- **What is required**
For each line of the material, check for the string "link"; then state how many lines had it, giving only the number.

- **Input for this task**
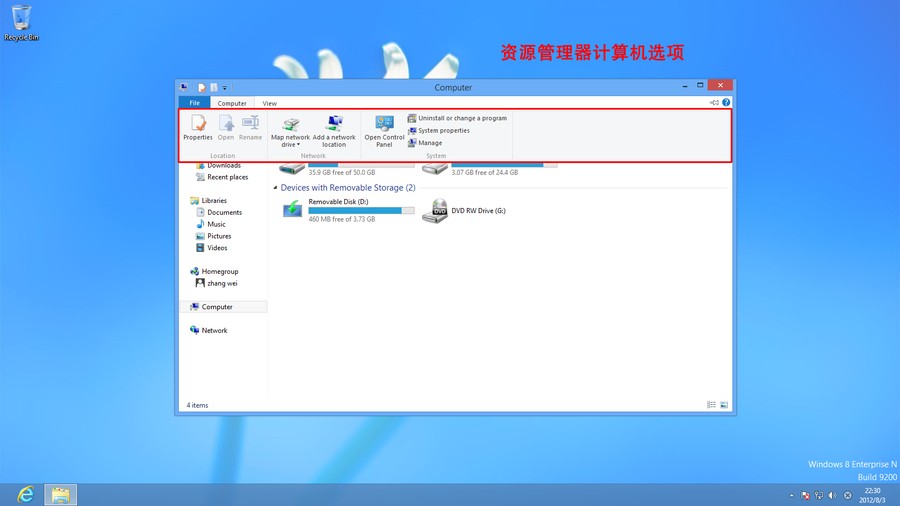Select Network in the navigation pane
This screenshot has width=900, height=506.
pos(214,330)
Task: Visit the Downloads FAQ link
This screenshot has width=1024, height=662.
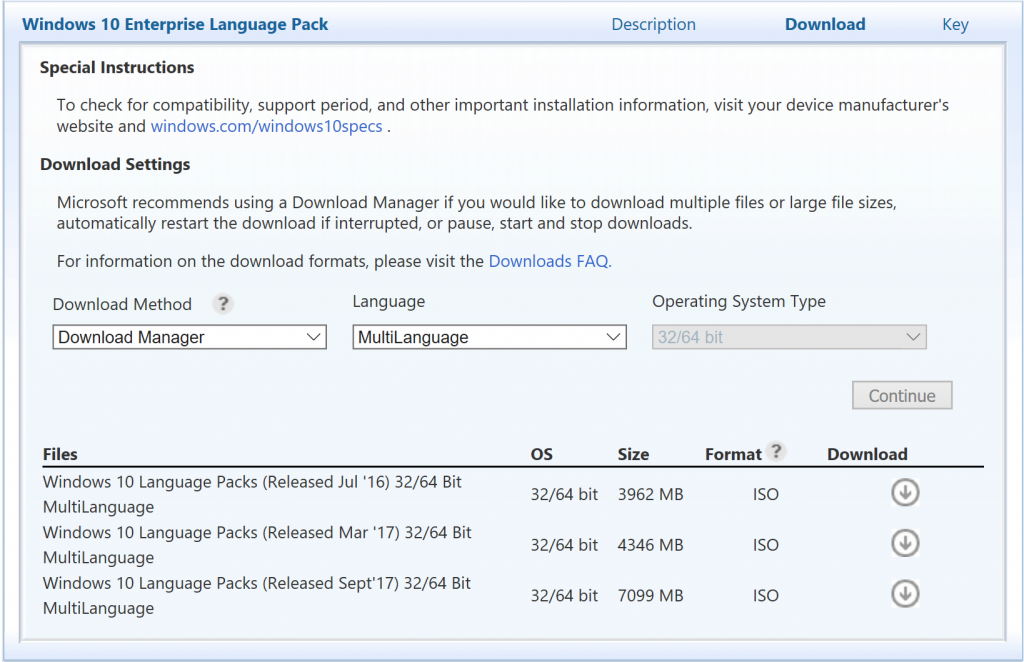Action: click(549, 262)
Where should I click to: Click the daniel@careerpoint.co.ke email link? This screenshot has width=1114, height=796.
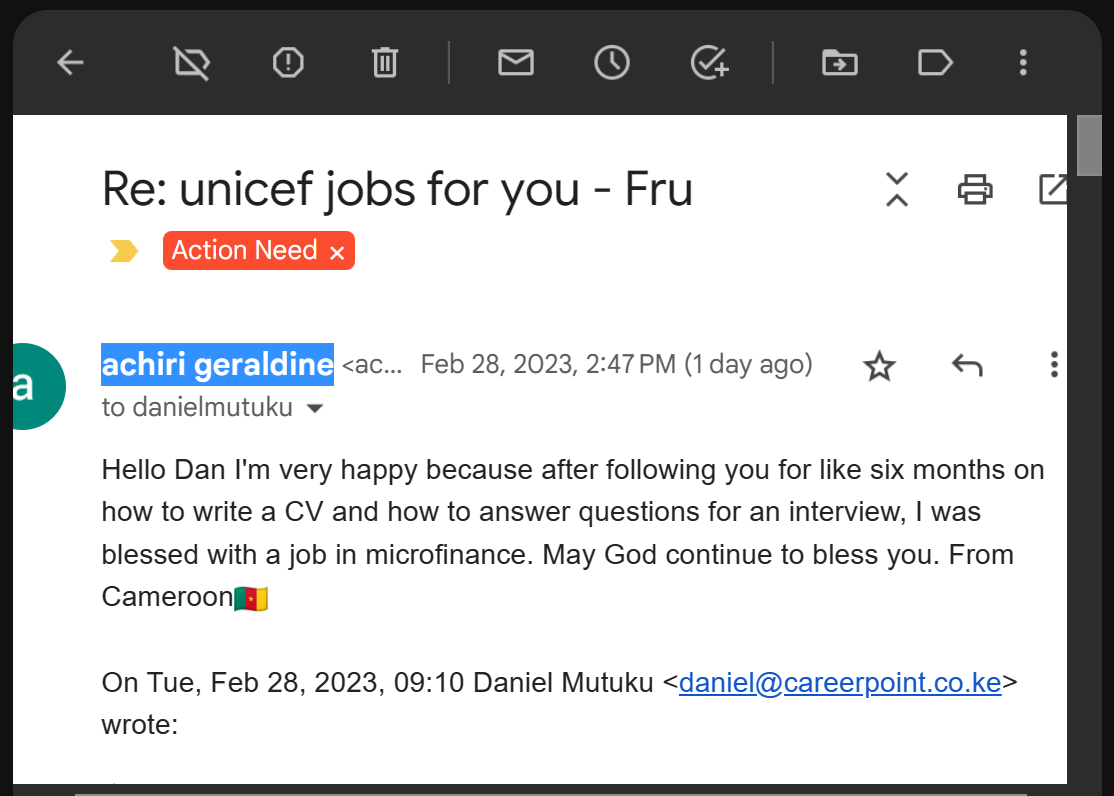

- **Result for this task**
2